__Required work__:
[A] Answer these questions from the text on semimembranosus injuries, one per line:
(i) What was the average overall length of the SM muscle in the series?
(ii) When only muscle-tendon injury is considered, what is the return-to-play figure given?
(iii) In the MR images of an acute rupture of region A, what does Fig. 4 note about the SM tendon?
[B] Repeat the passage of the text on semimembranosus injuries that begins at the words "Fig. 4 Coronal" and ends after the words "a longer RTP.".
[C] Summarize the text on semimembranosus injuries in two sentences.

START Document text

Hence, when the injury involves the cylindrical and lateral side of the proximal tendon of the SM, the injury is more cumbersome, gaining length. Woodley and Mercer (2005) observed that the C region was thick and that proximally these fibers originated from the lateral edge of the proximal tendon of the SM [29]. In addition, these fibers went to insert distally into the wide expansion of the distal tendon. Therefore, any injury involving the C region will also involve the thick, lateral side of the proximal SM tendon.
The injury that involves the C region is significantly different in length and relative length but not in CSA or volume. Because it is agreed that the area of edema should be divided by the total area to obtain the CSA [1]
[26], we think the same applies when it comes to assessing the edema in its cranio-caudal axis. The length of edema would be very variable depending on the delay in performing the MRI and the posterior weight-bearing activity that the patient did before the injury. In our series, there is considerable variability in the overall length of the SM muscle [average 26.05 (19.5–32) cm]. That is why we consider it extremely important to standardize the sample with the percentage assessment of the length. The total length of the SM muscle was obtained by measuring the maximum distance from the proximal UMT to the distal UMT. Due to the SM muscle having a complex myotendinous structure, and to minimize the variability produced by the length of its tendinous membrane and tendon, we preferred taking a reference of the length only from the muscular belly.
Askling (2008) and Heiderscheit (2010) found that semimembranosus injuries require an average of 30 weeks for return to full sports performance [2]
[16]. Conversely, Connell (2004) suggests that lesions that arise in this muscle have a better prognosis [7]. These RTP differences may depend on the location of the injury [7]. If we focus only on the muscle-tendon injury and not the tendon, the RTP clearly decreases to 42.8 days (range, 10–124 days). This figure is higher than that described by Comin (2012) of 32 days (range, 21–35). Similarly, significant differences between lesions that are related to the C region (50.1 days; SD 10.7) and injuries that do not (27.8 days; SD 28.7) are observed [6].
As we have said, the C and in part B regions have a muscle-tendon junction with the proximal SM tendon. In our series, we observed that the C region (with or without the B region) is always affected in both T1 and T2 sequences. There is also a tendon thickening as well as a change in its normal aspect ([Fig. 4]). Also, the T2 sequence usually shows peritendinous edema around it. These details could be of great clinical importance in daily practice. When evaluating an injury of the SM, the appearance of SM tendon is of utmost importance because being thickened and altered implies involvement of the C region of the muscle. As we have seen, an injury in the C region has a higher RTP. Therefore, the appearance of a thickened proximal SM tendon, easily identified by MRI, is a radiologic poor prognosis factor.
Fig. 4 Coronal a and axial b fs tSE T2w MR of an acute rupture of region A. Note how the SM tendon is normal (arrow). Sagittal c and axial d fs tSE T2w MR of an acute rupture of regions B and C of SM. Note how the SM tendon is thicker as a result of the injury (arrows).
Conclusions
The muscle-tendon injuries of the SM with longer RTP typically involve the C region with or without involvement of the B region. In daily practice, on MRI, the vision of an altered proximal tendon of the SM indicates that the injury affects the C region and therefore has a longer RTP.

END Document text
START Supplied material

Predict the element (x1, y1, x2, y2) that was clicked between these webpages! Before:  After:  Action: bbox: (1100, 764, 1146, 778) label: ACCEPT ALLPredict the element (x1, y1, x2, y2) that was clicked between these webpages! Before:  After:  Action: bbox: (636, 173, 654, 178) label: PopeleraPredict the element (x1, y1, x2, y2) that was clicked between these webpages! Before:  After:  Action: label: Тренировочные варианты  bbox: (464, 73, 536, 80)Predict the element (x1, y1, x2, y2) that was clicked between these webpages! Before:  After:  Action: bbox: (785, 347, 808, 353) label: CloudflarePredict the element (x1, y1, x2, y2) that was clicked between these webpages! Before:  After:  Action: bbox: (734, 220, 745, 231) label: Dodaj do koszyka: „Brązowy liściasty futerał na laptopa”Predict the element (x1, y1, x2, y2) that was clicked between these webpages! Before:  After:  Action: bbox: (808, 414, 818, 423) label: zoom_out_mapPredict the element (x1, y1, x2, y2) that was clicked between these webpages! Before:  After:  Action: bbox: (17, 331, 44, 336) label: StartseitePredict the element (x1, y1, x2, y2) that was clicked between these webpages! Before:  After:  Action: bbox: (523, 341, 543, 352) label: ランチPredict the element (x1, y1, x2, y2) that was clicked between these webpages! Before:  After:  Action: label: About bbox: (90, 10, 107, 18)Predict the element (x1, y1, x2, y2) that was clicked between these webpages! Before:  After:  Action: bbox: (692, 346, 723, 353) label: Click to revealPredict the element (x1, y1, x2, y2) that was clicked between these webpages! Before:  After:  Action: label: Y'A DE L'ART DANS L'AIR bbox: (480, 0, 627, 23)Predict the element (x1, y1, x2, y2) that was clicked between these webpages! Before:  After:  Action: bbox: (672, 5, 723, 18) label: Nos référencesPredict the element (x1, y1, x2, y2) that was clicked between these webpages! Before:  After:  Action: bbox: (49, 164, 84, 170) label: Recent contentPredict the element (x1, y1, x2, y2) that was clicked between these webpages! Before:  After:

END Supplied material

__Results__:
[A]
(i) 26.05 cm (range 19.5–32 cm)
(ii) 42.8 days (range 10–124 days)
(iii) It is normal.

[B]
Fig. 4 Coronal a and axial b fs tSE T2w MR of an acute rupture of region A. Note how the SM tendon is normal (arrow). Sagittal c and axial d fs tSE T2w MR of an acute rupture of regions B and C of SM. Note how the SM tendon is thicker as a result of the injury (arrows).
Conclusions
The muscle-tendon injuries of the SM with longer RTP typically involve the C region with or without involvement of the B region. In daily practice, on MRI, the vision of an altered proximal tendon of the SM indicates that the injury affects the C region and therefore has a longer RTP.

[C] Muscle-tendon injuries of the SM that involve the C region, with or without the B region, have a longer return to play than injuries that do not (50.1 versus 27.8 days). On MRI, a thickened and altered proximal SM tendon indicates that the C region is affected, making it a radiologic poor prognosis factor.